The Magic School Bus

The Magic School Bus Inside the Earth by Joanna Cole, 1987.
Ms. Frizzle’s class has a new student, Phoebe, who is about to discover that Ms. Frizzle is no ordinary teacher and that her class trips are nothing like any other field trip. Ms. Frizzle’s class is studying the earth and rocks, and she assigns the students homework to find a rock and bring it to class.

However, even though it sounds like an easy assignment, only one person actually brought a real rock to class. The others either didn’t bring anything or brought in pieces of old Styrofoam, bits of broken glass, or chips of concrete from the sidewalk. With only one real rock for the class’s rock collection, Ms. Frizzle decides that the class should to on a trip to collect more.

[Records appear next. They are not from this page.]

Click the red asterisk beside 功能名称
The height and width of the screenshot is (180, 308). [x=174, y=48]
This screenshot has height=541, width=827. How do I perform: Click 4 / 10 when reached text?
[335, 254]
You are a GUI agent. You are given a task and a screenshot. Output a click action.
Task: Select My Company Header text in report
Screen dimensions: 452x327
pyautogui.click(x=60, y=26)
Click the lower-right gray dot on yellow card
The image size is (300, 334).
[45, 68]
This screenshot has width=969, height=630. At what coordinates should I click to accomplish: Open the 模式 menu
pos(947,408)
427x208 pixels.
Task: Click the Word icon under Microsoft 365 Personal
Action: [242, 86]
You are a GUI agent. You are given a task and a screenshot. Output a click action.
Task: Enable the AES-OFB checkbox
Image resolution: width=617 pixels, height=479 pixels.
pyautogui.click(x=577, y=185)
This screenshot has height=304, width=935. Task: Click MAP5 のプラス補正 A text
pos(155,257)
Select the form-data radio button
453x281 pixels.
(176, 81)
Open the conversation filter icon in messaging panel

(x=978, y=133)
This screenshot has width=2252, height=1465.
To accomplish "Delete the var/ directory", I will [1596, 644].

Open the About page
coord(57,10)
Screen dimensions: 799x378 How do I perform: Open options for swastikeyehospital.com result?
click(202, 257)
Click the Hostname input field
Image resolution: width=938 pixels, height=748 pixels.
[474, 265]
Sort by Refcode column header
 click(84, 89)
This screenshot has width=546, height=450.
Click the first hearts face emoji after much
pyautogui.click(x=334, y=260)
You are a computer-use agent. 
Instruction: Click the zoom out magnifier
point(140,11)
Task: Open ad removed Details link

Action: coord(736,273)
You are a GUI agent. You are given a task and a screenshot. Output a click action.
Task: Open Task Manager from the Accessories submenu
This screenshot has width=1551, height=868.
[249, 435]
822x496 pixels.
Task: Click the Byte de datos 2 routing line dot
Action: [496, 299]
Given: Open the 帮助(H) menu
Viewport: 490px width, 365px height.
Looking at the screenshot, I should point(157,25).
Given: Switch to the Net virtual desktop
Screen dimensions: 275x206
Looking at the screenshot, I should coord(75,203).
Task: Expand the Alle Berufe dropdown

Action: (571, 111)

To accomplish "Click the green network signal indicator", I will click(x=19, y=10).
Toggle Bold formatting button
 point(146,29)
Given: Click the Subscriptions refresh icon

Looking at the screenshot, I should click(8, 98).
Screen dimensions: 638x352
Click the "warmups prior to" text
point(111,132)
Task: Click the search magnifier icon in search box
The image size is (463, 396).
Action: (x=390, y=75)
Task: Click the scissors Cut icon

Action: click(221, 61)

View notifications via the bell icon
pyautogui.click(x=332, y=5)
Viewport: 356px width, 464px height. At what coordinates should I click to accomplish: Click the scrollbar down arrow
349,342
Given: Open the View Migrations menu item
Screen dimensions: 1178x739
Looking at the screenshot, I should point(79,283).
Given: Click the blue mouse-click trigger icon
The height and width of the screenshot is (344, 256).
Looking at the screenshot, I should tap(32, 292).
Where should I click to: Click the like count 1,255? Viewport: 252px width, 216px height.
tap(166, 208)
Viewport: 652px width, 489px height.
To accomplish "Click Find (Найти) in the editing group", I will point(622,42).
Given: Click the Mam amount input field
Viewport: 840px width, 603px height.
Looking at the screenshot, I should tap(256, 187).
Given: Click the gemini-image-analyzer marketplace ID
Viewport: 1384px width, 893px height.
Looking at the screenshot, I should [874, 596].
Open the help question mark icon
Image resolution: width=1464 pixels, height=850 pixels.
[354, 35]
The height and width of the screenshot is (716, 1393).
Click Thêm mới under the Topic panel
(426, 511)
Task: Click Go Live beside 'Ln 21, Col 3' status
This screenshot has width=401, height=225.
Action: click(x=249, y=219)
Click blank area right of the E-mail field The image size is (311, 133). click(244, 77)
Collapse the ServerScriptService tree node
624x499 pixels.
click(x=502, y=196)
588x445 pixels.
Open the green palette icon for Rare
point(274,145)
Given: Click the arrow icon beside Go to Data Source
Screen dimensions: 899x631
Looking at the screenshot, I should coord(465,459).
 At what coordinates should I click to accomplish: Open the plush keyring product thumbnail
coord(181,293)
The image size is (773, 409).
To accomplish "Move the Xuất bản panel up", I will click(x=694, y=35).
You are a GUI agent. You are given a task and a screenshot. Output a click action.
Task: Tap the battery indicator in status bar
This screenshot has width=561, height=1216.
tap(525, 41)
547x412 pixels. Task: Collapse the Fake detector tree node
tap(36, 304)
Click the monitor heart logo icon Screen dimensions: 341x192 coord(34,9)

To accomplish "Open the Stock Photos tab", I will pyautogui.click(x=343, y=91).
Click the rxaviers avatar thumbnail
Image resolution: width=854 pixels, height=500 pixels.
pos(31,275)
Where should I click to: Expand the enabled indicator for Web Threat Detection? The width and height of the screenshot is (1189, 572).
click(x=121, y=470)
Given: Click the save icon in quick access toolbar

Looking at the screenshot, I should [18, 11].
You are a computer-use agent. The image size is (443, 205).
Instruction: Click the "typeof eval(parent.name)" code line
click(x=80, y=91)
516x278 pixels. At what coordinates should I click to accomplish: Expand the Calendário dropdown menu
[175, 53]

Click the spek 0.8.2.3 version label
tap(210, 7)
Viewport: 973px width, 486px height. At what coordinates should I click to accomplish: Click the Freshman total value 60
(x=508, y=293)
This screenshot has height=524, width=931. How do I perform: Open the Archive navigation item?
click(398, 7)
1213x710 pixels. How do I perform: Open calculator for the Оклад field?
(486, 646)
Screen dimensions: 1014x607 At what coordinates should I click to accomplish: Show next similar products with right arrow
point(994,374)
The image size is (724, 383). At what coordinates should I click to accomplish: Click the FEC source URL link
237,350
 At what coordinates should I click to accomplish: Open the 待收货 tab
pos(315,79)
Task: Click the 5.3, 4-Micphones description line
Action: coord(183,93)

She takes the class on a field trip to a real field, but they’re not just going to collect rocks that they find lying on the ground. The bus changes itself into a steam shovel, and Ms. Frizzle passes out shovels and jackhammers to the students. They start digging down into the earth, uncovering new layers of rock as Ms. Frizzle explains what types of rocks are in the layers and how they formed.

Before the field trip is over, the school bus, along with all the students, falls through the ground and into a massive cave. They continue traveling all the way down through the center of the earth and out the other side, ending up on a volcano, where Ms. Frizzle calmly explains about volcanic rocks.

I like the picture at the end of the book, after the kids return to school, which points out that there are things all around them that are made out of the different kinds of rocks and minerals that they learned about on their trip. Each type of rock is also shown in the class’s rock collection along with notes about the type of each rock and how it can be used.

The book ends with a mock phone conversation between a reader and the author and artist about the impossible things that happen in the book but noting the factual information contained in the story. The book was featured on Reading Rainbow. It is currently available online through Internet Archive.